* [WHAT YOU HAVE TO DO]:
Scan the listing below for lines with the word "computer". Report how many there are, as a number alone.
DATASET: Begin
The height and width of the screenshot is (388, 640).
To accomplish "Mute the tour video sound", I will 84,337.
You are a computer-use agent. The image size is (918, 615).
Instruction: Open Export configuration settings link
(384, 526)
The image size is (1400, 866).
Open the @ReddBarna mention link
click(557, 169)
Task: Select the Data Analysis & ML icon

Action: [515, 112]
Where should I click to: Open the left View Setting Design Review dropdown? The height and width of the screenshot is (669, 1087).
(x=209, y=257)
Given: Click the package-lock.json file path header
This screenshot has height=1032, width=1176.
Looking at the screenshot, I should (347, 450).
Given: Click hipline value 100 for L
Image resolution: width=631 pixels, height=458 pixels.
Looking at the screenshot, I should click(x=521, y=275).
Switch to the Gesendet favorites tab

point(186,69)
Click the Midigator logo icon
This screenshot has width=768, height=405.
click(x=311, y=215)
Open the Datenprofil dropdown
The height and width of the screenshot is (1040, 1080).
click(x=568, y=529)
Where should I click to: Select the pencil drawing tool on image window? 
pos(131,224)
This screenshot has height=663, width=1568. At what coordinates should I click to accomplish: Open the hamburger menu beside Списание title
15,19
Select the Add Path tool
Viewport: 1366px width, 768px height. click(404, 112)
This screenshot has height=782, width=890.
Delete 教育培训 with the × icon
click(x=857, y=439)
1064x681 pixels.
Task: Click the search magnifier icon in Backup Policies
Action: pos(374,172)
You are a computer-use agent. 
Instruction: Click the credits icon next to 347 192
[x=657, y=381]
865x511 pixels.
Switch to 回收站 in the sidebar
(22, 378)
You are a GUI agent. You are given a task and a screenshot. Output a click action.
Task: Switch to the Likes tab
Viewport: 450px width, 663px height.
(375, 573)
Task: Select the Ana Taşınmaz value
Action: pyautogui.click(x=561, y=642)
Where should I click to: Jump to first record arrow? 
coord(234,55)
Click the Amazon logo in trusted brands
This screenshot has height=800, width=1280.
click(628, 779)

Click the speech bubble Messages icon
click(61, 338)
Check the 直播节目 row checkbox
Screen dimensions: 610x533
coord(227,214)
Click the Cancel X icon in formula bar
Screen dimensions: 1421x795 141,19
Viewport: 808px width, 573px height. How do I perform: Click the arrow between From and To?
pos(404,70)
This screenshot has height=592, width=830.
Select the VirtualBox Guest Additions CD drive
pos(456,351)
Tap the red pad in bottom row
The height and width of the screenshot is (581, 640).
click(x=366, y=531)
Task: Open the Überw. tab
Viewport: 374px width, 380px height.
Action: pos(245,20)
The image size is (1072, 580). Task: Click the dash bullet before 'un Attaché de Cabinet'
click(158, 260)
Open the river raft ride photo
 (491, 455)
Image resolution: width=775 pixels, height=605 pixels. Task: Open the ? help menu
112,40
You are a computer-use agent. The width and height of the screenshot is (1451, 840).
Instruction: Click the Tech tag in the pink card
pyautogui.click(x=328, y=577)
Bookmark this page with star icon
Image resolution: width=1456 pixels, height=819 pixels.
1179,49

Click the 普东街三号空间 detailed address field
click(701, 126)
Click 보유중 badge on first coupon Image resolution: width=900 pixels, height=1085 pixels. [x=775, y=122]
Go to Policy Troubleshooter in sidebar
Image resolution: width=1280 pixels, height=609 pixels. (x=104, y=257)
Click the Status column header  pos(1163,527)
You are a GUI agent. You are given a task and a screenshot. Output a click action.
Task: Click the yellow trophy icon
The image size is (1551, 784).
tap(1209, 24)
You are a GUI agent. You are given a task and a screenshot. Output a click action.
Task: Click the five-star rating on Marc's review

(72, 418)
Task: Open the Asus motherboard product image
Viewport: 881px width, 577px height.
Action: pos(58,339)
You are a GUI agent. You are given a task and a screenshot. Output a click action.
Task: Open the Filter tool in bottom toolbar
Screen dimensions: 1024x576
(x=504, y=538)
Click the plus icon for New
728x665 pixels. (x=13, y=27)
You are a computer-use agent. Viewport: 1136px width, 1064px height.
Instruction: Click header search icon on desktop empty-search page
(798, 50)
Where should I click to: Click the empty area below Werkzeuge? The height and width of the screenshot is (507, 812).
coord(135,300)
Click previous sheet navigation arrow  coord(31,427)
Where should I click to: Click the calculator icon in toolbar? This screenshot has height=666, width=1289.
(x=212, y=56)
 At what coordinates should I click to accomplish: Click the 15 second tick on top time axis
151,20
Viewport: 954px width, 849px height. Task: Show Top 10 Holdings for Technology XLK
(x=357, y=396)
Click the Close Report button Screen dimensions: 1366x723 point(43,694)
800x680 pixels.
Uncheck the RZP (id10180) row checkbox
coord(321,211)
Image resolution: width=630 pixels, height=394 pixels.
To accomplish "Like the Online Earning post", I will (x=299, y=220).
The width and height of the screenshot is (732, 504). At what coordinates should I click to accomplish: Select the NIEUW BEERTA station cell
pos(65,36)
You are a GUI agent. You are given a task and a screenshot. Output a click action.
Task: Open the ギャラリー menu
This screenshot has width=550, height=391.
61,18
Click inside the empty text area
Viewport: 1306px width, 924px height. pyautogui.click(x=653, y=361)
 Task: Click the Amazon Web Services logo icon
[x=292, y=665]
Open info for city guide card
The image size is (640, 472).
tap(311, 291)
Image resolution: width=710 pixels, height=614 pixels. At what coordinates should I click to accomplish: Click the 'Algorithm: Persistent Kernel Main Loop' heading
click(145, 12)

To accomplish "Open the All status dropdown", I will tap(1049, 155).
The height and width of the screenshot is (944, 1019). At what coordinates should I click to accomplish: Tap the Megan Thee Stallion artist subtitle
DATASET: End
* [YOUR RESPONSE]:
4